TASK OBJECTIVE: Give back the data below exactly as it was given.

== DATA FOR THIS EXERCISE

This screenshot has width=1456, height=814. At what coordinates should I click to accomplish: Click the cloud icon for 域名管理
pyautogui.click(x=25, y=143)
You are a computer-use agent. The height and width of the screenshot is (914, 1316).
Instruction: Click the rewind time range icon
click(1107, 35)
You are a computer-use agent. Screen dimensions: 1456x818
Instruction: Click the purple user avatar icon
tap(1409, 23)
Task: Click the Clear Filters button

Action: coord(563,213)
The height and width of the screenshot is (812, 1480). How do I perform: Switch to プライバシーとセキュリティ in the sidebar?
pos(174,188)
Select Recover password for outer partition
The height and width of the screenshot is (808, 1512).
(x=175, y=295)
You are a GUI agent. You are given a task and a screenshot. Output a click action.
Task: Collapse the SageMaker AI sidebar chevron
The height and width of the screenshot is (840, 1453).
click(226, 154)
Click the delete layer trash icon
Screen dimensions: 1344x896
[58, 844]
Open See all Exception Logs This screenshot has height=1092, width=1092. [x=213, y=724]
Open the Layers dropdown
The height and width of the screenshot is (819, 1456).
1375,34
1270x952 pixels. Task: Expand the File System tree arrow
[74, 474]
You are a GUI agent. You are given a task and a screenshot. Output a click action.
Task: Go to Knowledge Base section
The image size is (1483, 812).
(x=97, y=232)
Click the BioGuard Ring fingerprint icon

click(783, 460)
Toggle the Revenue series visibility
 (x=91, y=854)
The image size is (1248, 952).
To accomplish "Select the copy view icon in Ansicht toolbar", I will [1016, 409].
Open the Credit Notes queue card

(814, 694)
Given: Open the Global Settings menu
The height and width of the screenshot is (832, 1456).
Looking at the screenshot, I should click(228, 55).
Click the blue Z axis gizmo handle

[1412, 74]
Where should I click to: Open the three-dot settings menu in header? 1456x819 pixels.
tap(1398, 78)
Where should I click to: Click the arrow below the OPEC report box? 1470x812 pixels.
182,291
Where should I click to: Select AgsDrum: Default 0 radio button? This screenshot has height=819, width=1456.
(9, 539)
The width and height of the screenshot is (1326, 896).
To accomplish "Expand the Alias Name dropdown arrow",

====

TASK SOLUTION:
This screenshot has width=1456, height=814. At what coordinates should I click to accomplish: Click the cloud icon for 域名管理
pyautogui.click(x=25, y=143)
You are a computer-use agent. The height and width of the screenshot is (914, 1316).
Instruction: Click the rewind time range icon
click(1107, 35)
You are a computer-use agent. Screen dimensions: 1456x818
Instruction: Click the purple user avatar icon
tap(1409, 23)
Task: Click the Clear Filters button

Action: coord(563,213)
The height and width of the screenshot is (812, 1480). How do I perform: Switch to プライバシーとセキュリティ in the sidebar?
pos(174,188)
Select Recover password for outer partition
The height and width of the screenshot is (808, 1512).
(x=175, y=295)
You are a GUI agent. You are given a task and a screenshot. Output a click action.
Task: Collapse the SageMaker AI sidebar chevron
The height and width of the screenshot is (840, 1453).
click(226, 154)
Click the delete layer trash icon
Screen dimensions: 1344x896
[58, 844]
Open See all Exception Logs This screenshot has height=1092, width=1092. [x=213, y=724]
Open the Layers dropdown
The height and width of the screenshot is (819, 1456).
1375,34
1270x952 pixels. Task: Expand the File System tree arrow
[74, 474]
You are a GUI agent. You are given a task and a screenshot. Output a click action.
Task: Go to Knowledge Base section
The image size is (1483, 812).
(x=97, y=232)
Click the BioGuard Ring fingerprint icon

click(783, 460)
Toggle the Revenue series visibility
 (x=91, y=854)
The image size is (1248, 952).
To accomplish "Select the copy view icon in Ansicht toolbar", I will [1016, 409].
Open the Credit Notes queue card

(814, 694)
Given: Open the Global Settings menu
The height and width of the screenshot is (832, 1456).
Looking at the screenshot, I should click(228, 55).
Click the blue Z axis gizmo handle

[1412, 74]
Where should I click to: Open the three-dot settings menu in header? 1456x819 pixels.
tap(1398, 78)
Where should I click to: Click the arrow below the OPEC report box? 1470x812 pixels.
182,291
Where should I click to: Select AgsDrum: Default 0 radio button? This screenshot has height=819, width=1456.
(9, 539)
The width and height of the screenshot is (1326, 896).
To accomplish "Expand the Alias Name dropdown arrow",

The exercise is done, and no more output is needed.